Things are never as bad as during the Medieval period in Europe when the left hand was linked to Satan and those who used their left hand were thought to be possessed by devils, in league with Satan. One of the qualifications to be questioned, or tortured, in the infamous Spanish Inquisition was to be left-handed and often meant death. The Latin word for ‘left’ is ‘sinister’ and has left us with ‘sinistral’ which is the scientific term for ‘left-handed’. Many other words that translate into ‘left’ in English have secondary meanings. In French: gauche: awkward, clumsy; Italian: mancini: crooked, maimed; German: linkisch; awkward.

This is understandable. We lefties are awkward as the world is not designed for us to fit in easily. We have to adapt as best we can. At home and later in the world of work the following common tools all require left-to-right wrist turning movements more comfortable for right-handers: corkscrews, rotary dial phones, analogue clock-setting & winding, screws, Edison screw lightbulbs, door handles, and ice cream scoops.

The following are specifically designed to be used in a right-handed fashion: scissors, can openers, coffee makers, computer keyboards (numeric keypad on right), many computer mice, calculators and pushbutton phones (left-to-right array), golf clubs, wrenches, slot machines, playing cards, lipped saucepans, gravy boats, rulers, bowling balls, vegetable peelers, phone kiosks, violins (and most other stringed instruments), saxophones, and most hand-held power tools. I’ve nearly come to grief a few times myself as the safety button on electric drills is on the wrong side for me and the flex tends to come out to the left side. The emergence of cordless appliances has been a bit of a help to me.

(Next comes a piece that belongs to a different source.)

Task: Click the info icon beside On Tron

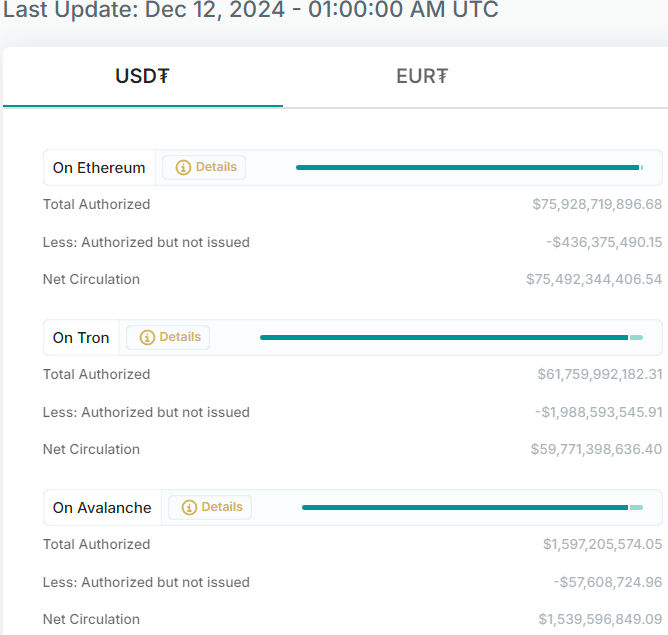Action: click(x=147, y=338)
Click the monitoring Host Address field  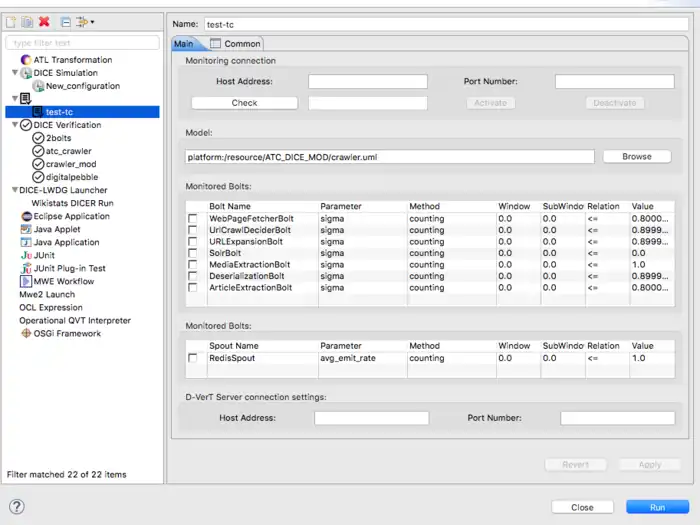click(367, 81)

Because of this there are jobs that are more difficult for the left-handed person to do as safely and as fast as the right-handed. Meat slicers, drill presses, band saws, textile machinery, production lines, and heavy equipment are set up for right hand use. Recent research in this subject has proven the greater threat of harm for left-handers in areas such as manufacturing and construction over the threat for the right handed workers.

I’m glad to report that wider use of ballpoint pens, and greater availability of left-handed scissors, rulers and tape measures are helping left-handed children and adults to fit in more easily. Such items tend to be more expensive than mass-produced products for the greater number of right-handed folk but they are a great help.